I am eyeballing Berry's and Rainier plated bullets, but I've heard Berry's are marginally superior so I was thinking Berry's in particular. They seem to be very prevalent and the reviews generally seem pretty favorable. I am considering buying a box of 500 of the 240gr plated FP bullets and though they lack a specific crimp groove my hope is that light target loads won't need a tremendous crimp to perform well. Am I going to get into trouble trying to load those rounds? It seems crimping a plated round is risky because it's very easy to pierce the plating and compromise the bullet but I was hoping I wouldn't need much crimp if I loaded to 1000-1100 fps.

Plated bullets you use lead or light jacketed data. Plated manufactures will list their max velocity so start at min and workup for accuracy, pressure and try not to go over the manufactures velocity.

Though I ultimately want to load some really heavy charges, I'm going to be starting closer to the minimum and make some light target loads to start out and become acquainted with reloading. Berry's bullets seem very affordable and are rated for up to 1,200 FPS according to the manufacturer so if I'm loading 1,000-1,100 FPS loads they should be very light in recoil and I can "practice" reloading on rounds with plenty of margin for error on both the high and low end. A quick look at my Lee manual I think I'll be using Universal, Titegroup, and HP38 powders and working with each to figure out what my gun likes best. Those powders seem great for starting loads, but would love advice on other powders if those aren't such a good idea after all.

I would skip copper plated in favor of the coated (e.g. Hitek type powder coatings, Missouri bullet company has a nice selection). Nice crimp grooves available in the coated lead bullets.

I have pushed MBC's coated bullets to full 44 mag velocities out of my 44 lever rifle, and they would work fine for special or light loads.
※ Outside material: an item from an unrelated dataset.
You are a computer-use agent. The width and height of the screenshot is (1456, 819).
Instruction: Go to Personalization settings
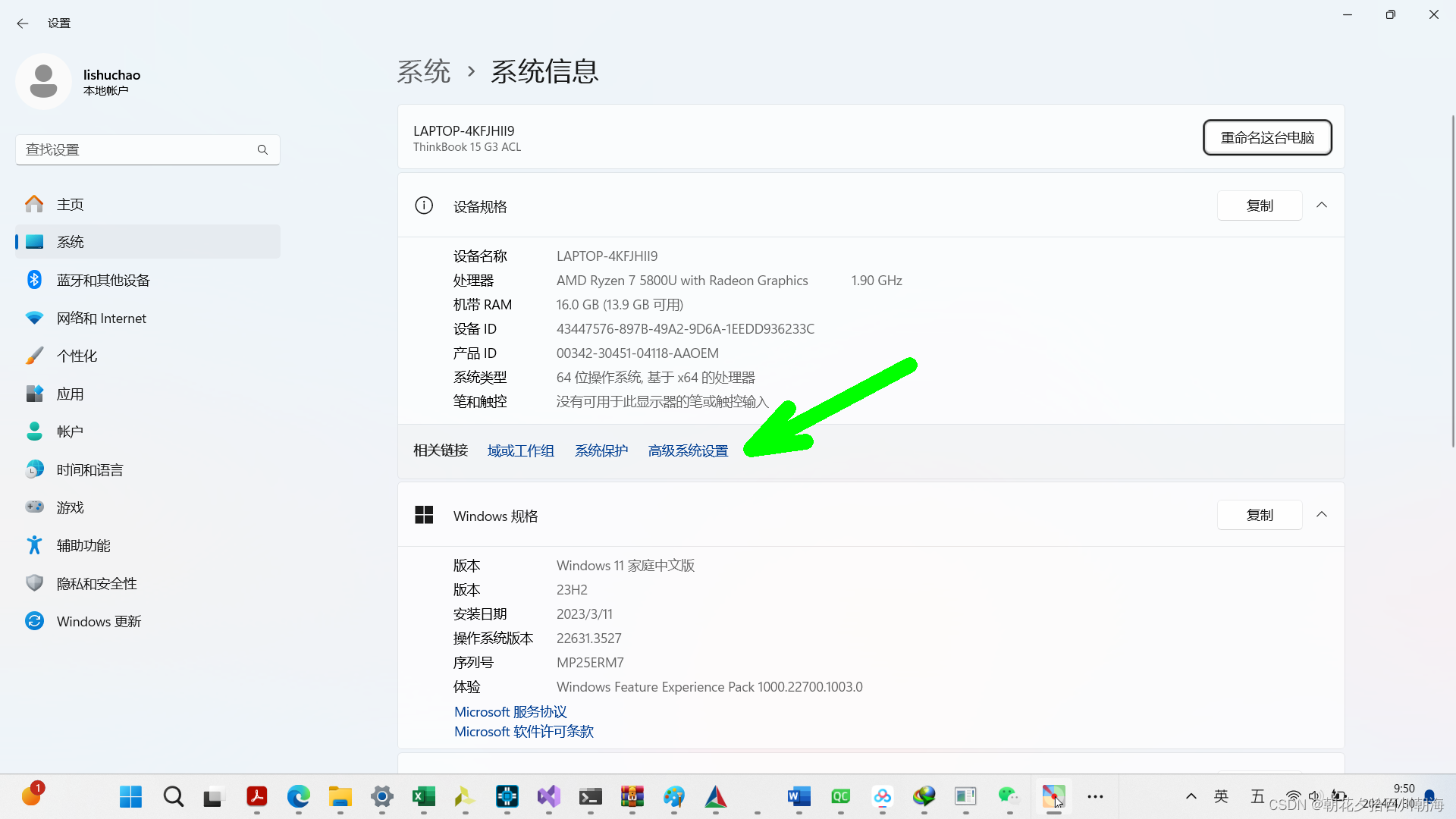pos(77,356)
Those MBC bullets look extremely affordable and if what you're saying is true they might be the obvious choice. Can I really load those up to 1500 fps without leading? I hadn't seen the "coated" bullets until you pointed them out to me so thanks for opening my eyes to that and I'll probably buy a box of 500 to try out. It looks like they offer the "Keith" bullet that I suppose I ought to be using. If those are great at high velocity I could use the same bullet for a variety of target and heavy loads, whereas I was currently considering buying plated for light loads and jacketed for heavy loads.

One other thing about those MBC bullets- My range doesn't allow "exposed lead bullets" to be fired as it's an indoor range and aerosolized lead in an indoors environment is extremely undesirable. I will of course check with my range directly to see what their policy on coated bullets is, but are coated lead bullets safe the way plated and TMJ bullets are? Even if they allow the bullets I wouldn't want to use them indoors unless they are as safe as Plated/TMJ rounds.

Thanks again for all the great info everyone, THR is a wonderful resource for a new reloader such as myself and I appreciate everyone who has posted here for helping me out.